Gençliğin Tezahüründeki Büyük Değer, Etem İzzet Benice, Son Telgraf

Gençliğin Tezahüründeki Büyük Değer, Etem İzzet Benice, Son Telgraf, 14 Kasım 1938

Atatürk öldüğü gün her Türk evinden bir baba cenazesi çıktı. Hayatının son gününü ecele veren Türk’ten beşikteki çocuğa kadar hepimiz ağladık ve.. hâlâ ağlıyoruz.

Bu ağlayış belki bir gün gözlerimizde dinecek, fakat bütün ebediyet Kemal Atatürk adını andıkça insanlığın bu büyük ve telâfi kabul etmez oğlu için hançeresindeki gamlı ve nemli sızıyı hıçkırarak duyacaktır. O’nu kırk asrın imtidadı doğurmuştu, kırk yüzyılın seyri unutturamayacaktır. Ve.. bunun en canlı alemdarlığını beşeriyet tarihi ile beraber Türk gençliğinin nesilden nesle, intikal ettireceği emanet ve vazife destanı ifa edecektir. 

Bugünün Türk gençliği, Kemalizmin bütün şuur ve rüşdü içinde ilk tezahürü yapmıştır. Atatürk’ün öldüğü sabah Ankara’da ve.. dün sabah İstanbul’da olanlar asil Türk gençliğinin kanındaki yüksek cevherin, Atatürk’ün umduğundan ve dilediğinden daha mümtaz bir şuurla nasıl cevelân ettiğini gördüler. Yüksek tahsil gençliği ve onların şahsında bütün Türk gençliği Ulu Önder’in emaneti ve tahmil ettiği vazifeler üzerindeki hassasiyetini derin, ölçüsüz ve tafsili ancak ciltlere muhtaç bir seyyal enerji halinde ifade etmesini dün ne kadar iyi bildi ise, yarın, öbür gün ve.. daha uzak ilerilerde de öylece bilecektir. 

Ankara’da ve İstanbul’da Atatürk. anıtları önünde toplanan ve yemin veren on binlerce Türk gencinin yarınını ve memlekete dağılışını bile düşünmek her Türk kalbinde Cumhuriyetin ve rejimin yeni bir kalesini yaratmış bulunmaktadır.

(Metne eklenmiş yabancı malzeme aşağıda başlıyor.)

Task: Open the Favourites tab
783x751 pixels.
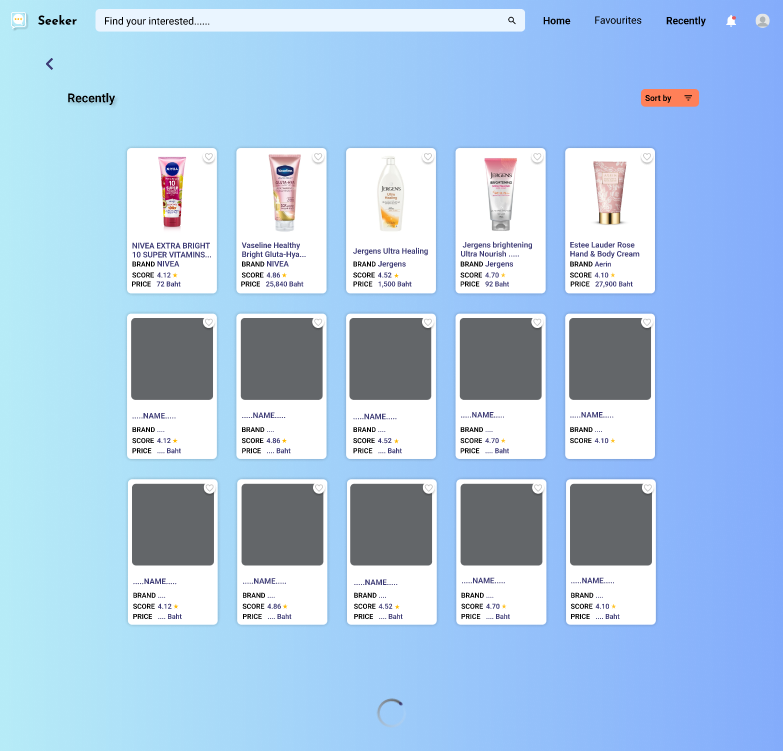Action: [x=618, y=20]
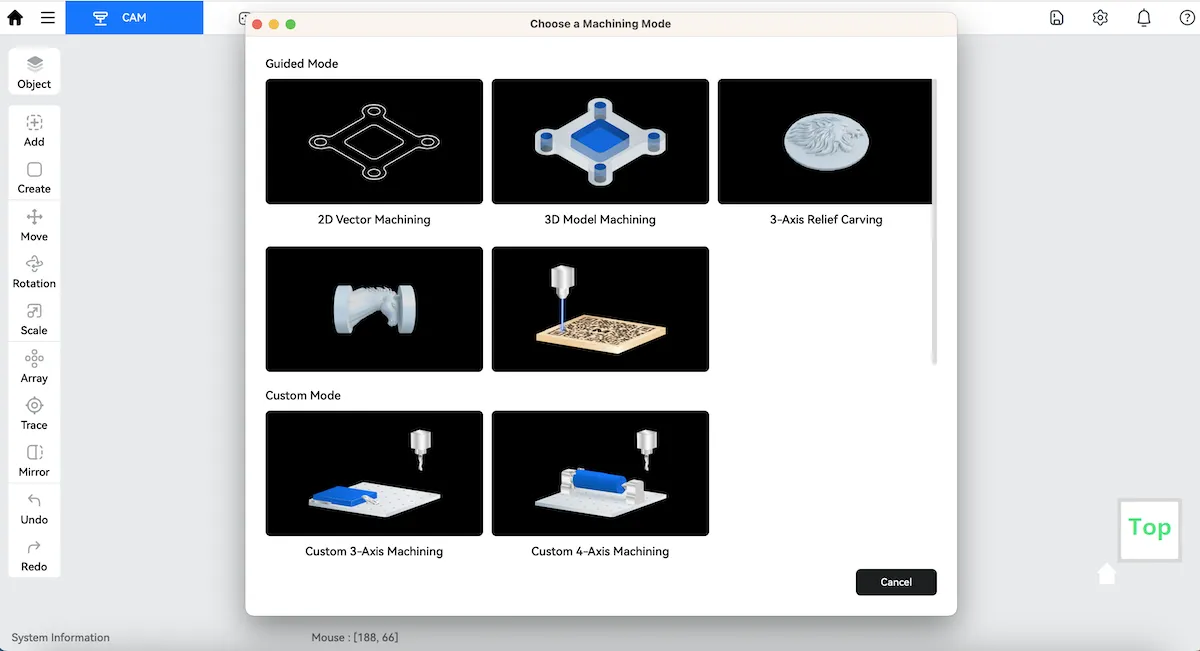Click the Undo arrow
The width and height of the screenshot is (1200, 651).
(x=34, y=500)
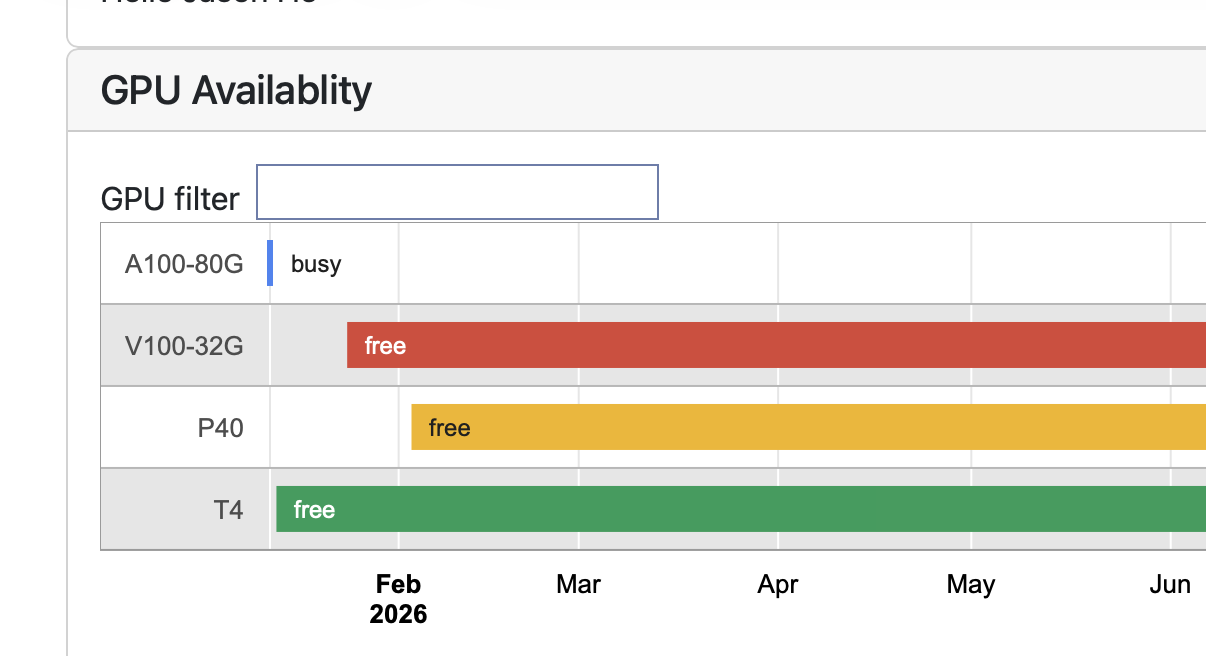The image size is (1206, 656).
Task: Click the GPU filter text input
Action: click(457, 192)
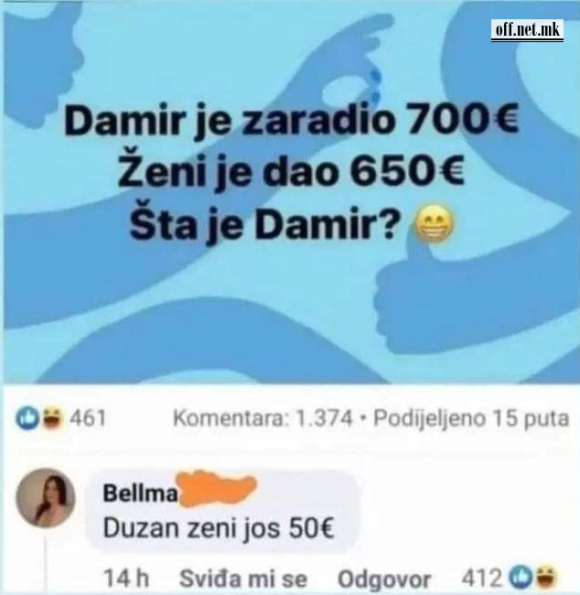Open the Bellma commenter name
580x595 pixels.
[140, 493]
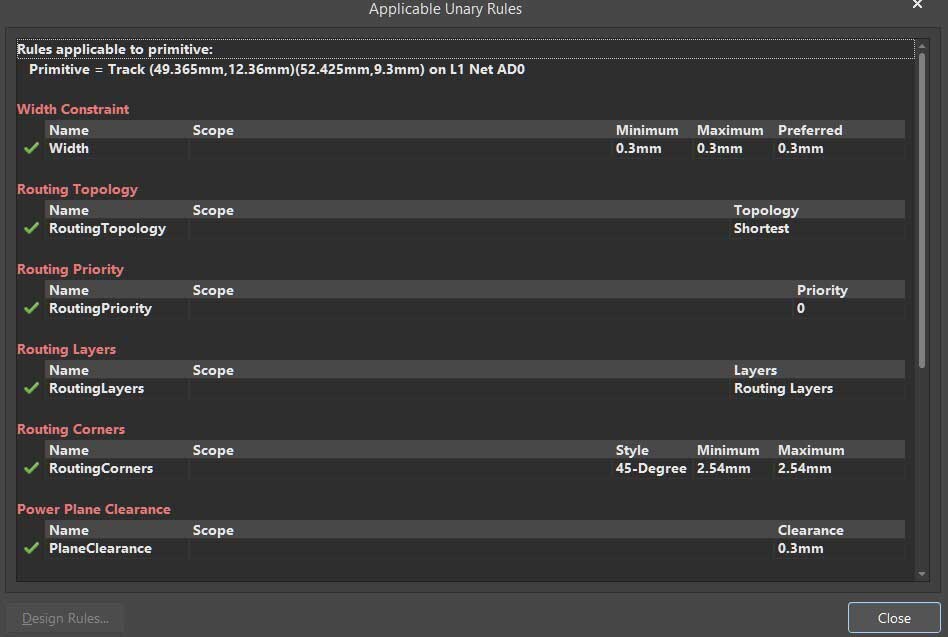The image size is (948, 637).
Task: Click the green checkmark beside RoutingLayers
Action: pos(31,388)

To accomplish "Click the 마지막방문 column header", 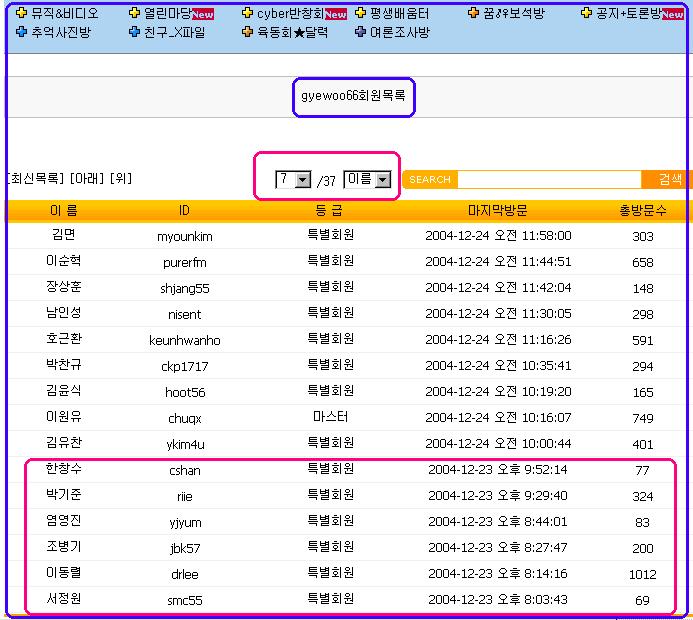I will 497,211.
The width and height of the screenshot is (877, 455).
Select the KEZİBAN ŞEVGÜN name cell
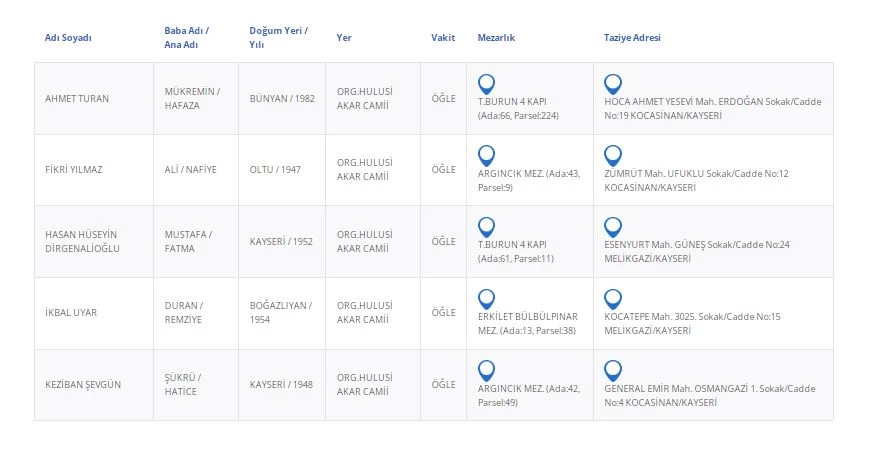pyautogui.click(x=83, y=384)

Bu gençlerin her biri devletin ordusunda, dahiliyesinde, hariciyesinde ve.. bütün faaliyet şubelerinde deruhde edecekleri vazifeler başında Atatürk’e söz vermiş, yemin etmiş birer eleman ve şef olarak çalışacakları gibi Ulu Önder’in ölümünden her yıldönümünde and içecek ve nesilden nesile, elden ele bayrak verir gibi emanet ve vazife meş’alesini verecek olan daha on binlerce, yüz binlerce, milyonlarca genç bütün şuur, idrâk, iz’an ve vicdanlarıyla bu memlekette ve yeryüzünde Atatürk Cumhuriyetinin ve rejiminin mukaddes bekçiliğini ifade edecekler ve her biri Türk Milletinin asil safları içinde ve kendi çaplarında O’nun daima daha ileriye, daha iyiye, daha olguna götürmeye çalışacaklardır. 

Bunun içindir ki, Türk milleti bugününden emin olduğu kadar yarınından ve gelecekteki uzak asırlardan da emin olabilir.